They say hindsight is 20/20, and in branding this is painfully true. Especially when you try to rebrand…
Website Planet asked 20,000 readers what are the rebrands they hated the most and why.
From awkward name changes to cringey packaging updates to ill-fated logo overhauls, our study reveals the most hated rebrands of all time and the psychological missteps that triggered public backlash.
Each case offers a cautionary tale (and a dash of schadenfreude) for marketers.
1. PayPal Logo Refresh
In late 2024, PayPal introduced a refreshed brand identity designed by Pentagram: a new black sans-serif wordmark (PayPal Pro), sharper monogram, and condensed color palette for a “modern, versatile look”.

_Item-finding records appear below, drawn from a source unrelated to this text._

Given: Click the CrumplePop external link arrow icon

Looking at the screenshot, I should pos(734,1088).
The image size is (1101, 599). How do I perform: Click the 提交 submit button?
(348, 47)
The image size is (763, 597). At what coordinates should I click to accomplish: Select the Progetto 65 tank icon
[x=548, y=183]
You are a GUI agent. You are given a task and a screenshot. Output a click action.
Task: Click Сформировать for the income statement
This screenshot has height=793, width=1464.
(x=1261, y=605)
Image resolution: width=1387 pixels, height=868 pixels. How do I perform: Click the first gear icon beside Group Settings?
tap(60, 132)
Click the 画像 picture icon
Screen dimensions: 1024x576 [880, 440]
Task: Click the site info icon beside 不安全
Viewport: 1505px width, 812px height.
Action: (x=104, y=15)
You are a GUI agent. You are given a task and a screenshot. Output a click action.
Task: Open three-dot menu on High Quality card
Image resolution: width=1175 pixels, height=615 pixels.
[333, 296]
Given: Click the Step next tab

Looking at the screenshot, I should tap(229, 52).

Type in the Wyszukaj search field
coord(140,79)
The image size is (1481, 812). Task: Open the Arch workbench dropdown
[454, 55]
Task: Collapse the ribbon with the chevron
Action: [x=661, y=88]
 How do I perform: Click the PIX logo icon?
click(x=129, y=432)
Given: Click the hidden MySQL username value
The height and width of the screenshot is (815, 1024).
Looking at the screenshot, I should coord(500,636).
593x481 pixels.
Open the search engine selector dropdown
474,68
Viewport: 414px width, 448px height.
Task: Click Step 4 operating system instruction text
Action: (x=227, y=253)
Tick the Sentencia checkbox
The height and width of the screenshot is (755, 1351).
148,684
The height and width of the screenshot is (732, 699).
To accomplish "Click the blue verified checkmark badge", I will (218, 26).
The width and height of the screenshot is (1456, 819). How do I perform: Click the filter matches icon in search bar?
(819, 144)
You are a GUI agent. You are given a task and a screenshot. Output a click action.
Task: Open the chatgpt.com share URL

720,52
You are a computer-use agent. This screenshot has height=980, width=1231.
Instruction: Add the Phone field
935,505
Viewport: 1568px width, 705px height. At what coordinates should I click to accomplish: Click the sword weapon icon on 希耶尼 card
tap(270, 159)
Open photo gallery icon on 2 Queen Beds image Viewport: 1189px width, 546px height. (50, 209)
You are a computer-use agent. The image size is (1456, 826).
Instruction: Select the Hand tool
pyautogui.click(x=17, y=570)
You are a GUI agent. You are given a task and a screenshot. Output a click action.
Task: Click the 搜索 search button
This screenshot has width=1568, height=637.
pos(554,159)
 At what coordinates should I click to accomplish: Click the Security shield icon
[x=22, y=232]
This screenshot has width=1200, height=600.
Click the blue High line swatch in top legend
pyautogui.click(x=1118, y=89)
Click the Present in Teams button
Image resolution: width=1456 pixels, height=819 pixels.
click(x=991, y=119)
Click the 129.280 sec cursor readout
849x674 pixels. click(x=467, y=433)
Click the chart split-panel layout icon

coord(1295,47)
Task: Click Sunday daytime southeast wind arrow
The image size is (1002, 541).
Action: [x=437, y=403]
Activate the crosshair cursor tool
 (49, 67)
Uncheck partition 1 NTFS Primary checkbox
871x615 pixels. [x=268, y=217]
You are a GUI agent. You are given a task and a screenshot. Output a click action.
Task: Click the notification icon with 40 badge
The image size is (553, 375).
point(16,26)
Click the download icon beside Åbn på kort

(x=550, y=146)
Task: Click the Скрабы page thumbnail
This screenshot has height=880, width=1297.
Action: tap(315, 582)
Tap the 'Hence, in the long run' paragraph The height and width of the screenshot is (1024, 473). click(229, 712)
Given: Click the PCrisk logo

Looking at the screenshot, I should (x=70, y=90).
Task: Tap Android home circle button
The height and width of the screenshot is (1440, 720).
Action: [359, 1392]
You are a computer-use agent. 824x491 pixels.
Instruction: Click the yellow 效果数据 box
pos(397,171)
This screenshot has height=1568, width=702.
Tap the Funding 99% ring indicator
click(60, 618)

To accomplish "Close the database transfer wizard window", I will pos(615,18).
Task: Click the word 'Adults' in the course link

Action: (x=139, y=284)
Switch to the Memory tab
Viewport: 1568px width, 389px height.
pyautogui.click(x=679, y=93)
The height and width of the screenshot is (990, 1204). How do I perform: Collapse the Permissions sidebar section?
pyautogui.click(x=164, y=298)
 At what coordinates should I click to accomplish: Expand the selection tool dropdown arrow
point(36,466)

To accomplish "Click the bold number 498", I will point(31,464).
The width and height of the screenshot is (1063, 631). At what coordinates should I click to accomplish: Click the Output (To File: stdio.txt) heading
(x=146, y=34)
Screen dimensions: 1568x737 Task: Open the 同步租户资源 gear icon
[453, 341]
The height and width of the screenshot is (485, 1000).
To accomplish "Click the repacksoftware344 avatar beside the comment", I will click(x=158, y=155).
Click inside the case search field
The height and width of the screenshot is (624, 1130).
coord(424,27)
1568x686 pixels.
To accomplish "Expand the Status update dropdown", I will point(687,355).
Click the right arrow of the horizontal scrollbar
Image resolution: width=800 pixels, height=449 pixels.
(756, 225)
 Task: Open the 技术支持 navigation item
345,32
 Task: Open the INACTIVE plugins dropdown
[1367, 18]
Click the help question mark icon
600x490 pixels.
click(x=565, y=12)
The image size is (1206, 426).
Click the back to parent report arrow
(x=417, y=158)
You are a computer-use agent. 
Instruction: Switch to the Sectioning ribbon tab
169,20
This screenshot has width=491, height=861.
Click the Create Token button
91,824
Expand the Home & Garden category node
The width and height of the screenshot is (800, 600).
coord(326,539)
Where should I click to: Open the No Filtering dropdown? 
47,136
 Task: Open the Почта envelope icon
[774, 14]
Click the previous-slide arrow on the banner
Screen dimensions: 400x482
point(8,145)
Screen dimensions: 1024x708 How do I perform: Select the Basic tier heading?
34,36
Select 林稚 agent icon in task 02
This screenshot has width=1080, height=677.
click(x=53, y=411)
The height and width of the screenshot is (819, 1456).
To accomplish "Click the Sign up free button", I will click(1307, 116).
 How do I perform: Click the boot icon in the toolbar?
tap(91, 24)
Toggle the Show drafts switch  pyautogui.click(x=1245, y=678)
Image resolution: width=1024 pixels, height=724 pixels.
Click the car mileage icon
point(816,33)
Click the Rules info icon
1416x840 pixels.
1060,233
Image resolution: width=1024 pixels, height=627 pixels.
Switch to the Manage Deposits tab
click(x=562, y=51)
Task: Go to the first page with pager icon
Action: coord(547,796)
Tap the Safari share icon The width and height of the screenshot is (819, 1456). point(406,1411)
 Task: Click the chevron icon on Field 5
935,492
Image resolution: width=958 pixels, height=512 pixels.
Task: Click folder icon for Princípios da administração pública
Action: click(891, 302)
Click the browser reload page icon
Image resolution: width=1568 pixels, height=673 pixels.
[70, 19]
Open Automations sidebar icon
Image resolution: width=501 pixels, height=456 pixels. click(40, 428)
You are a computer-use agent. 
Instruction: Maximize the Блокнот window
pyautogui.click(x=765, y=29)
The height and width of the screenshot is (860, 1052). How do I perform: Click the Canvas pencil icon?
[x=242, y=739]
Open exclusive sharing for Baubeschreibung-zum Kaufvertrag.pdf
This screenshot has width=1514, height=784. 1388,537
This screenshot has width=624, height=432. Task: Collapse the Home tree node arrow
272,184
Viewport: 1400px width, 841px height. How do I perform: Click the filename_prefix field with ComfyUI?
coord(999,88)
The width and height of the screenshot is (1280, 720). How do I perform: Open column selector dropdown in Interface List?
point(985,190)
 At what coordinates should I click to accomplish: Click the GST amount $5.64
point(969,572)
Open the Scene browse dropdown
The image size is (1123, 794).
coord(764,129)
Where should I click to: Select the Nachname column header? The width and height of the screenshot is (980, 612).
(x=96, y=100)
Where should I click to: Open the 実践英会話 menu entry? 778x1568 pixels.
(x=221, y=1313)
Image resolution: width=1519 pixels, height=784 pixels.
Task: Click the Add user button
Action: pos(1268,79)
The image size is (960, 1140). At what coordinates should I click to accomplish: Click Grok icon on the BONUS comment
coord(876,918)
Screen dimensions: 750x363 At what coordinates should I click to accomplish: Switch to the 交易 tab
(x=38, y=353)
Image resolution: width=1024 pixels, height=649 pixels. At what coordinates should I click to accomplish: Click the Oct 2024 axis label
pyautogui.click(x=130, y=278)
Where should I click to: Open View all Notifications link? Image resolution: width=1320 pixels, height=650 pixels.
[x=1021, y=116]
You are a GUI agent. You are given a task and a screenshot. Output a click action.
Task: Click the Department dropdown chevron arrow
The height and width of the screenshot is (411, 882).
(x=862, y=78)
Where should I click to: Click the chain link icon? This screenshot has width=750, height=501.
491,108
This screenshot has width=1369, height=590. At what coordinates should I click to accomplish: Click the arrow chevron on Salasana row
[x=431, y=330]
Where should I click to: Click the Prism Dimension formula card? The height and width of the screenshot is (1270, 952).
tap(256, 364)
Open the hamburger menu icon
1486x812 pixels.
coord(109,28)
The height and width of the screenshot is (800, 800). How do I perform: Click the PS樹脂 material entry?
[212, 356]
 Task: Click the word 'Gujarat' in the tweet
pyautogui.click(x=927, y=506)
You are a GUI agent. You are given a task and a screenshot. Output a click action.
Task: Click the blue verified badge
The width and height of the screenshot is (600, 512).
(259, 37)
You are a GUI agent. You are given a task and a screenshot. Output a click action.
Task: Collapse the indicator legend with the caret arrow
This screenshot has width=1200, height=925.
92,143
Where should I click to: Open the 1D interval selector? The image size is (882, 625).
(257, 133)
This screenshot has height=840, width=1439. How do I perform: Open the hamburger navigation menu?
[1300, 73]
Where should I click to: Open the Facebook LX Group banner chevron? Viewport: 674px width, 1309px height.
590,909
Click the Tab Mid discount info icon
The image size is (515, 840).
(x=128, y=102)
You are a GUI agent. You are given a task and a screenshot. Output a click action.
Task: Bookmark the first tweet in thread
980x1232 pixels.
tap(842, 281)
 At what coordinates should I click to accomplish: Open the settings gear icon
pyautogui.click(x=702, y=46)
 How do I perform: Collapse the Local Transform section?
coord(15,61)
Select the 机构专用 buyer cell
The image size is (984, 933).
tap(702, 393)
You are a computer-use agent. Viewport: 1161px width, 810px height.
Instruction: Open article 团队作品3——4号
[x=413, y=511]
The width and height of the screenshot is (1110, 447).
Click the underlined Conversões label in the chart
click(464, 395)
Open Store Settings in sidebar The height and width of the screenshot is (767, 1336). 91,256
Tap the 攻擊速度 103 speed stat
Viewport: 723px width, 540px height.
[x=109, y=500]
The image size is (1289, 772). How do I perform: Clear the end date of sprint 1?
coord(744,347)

A survey by AtomRadar found 91% of consumers prefer the previous logo.
Check their study after this one for more insights on how consumers react to logo redesigns:
https://www.atom.com/radar/paypal-brand-refresh-91-favor-old-logo/
Our surveyors agree, and critics have already labeled the new design dull, generic, and lacking personality (hence perfectly fitting in with most fintech brands these days).
“The logo now looks just like everything else”, was another bland tech wordmark.
2. Tropicana Packaging Redesign (January 2009)
In January 2009, Tropicana (owned by PepsiCo) launched a new packaging design for its Pure Premium orange juice, changing many brand elements at once (logo, typography, slogan, image, lid). Most importantly, they ditched the classic orange-with-straw visual for a minimalist glass-of-juice design with vertical branding.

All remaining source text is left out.